First, the repertory theatre’s Black artists launched the hashtag #inthedressingroom on Twitter to share stories of racism experienced behind the scenes (and from patrons and in theatre reviews). As artists and artisans joined in from places such as Winnipeg and Charlottetown to share experiences at other Canadian theatres, the conversation ended up trending across the country.
It was striking to hear how often Black stage artists are still told, either directly or indirectly, that they don’t deserve the work they get in the theatre. Peter Fernandes, an award-winning Toronto actor currently in the Shaw Festival company, tweeted that an artistic director once told him outright, “Actors of colour are getting opportunities they don’t deserve.”
But more common seems to be the casually racist complaints by white artists about how much “harder” it is for them to get work now as priorities and repertoire change with the times – that is to say, as some theatre companies make belated moves to be less exclusionary than they used to be.
(As I often point out to people when I hear variations on that theme, a Black Canadian actor played Othello at Stratford for the first time only in 2007 – and you could go see four plays at a major Canadian repertory company and only see actors of colour in silent or servant roles as recently as 2014.)
=-=-=-=-=
_Objectives_.
[a] According to the passage on racism in Canadian theatre, in what year did a Black Canadian actor first play Othello at Stratford?
[b] List every place name that appears in the passage on racism in Canadian theatre.
[c] From the passage on racism in Canadian theatre, output the text starting with "(As I often" and going on through "recently as 2014.)".

_Data lines_.
=-=-=-=-=
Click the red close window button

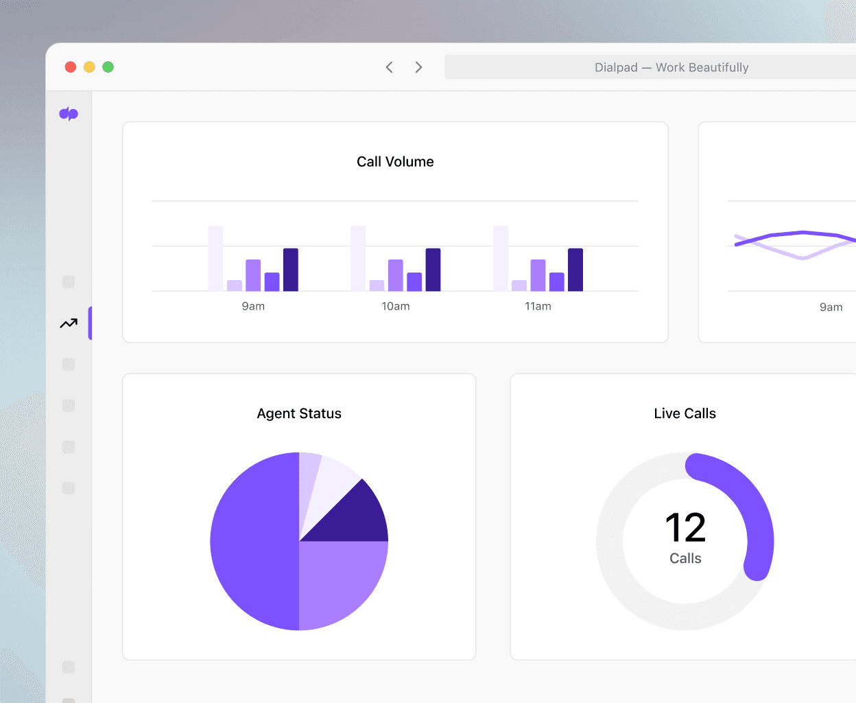[x=71, y=67]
=-=-=-=-=
_Answers to the problems_.
[a] 2007

[b] Winnipeg, Charlottetown, Toronto, Stratford

[c]
(As I often point out to people when I hear variations on that theme, a Black Canadian actor played Othello at Stratford for the first time only in 2007 – and you could go see four plays at a major Canadian repertory company and only see actors of colour in silent or servant roles as recently as 2014.)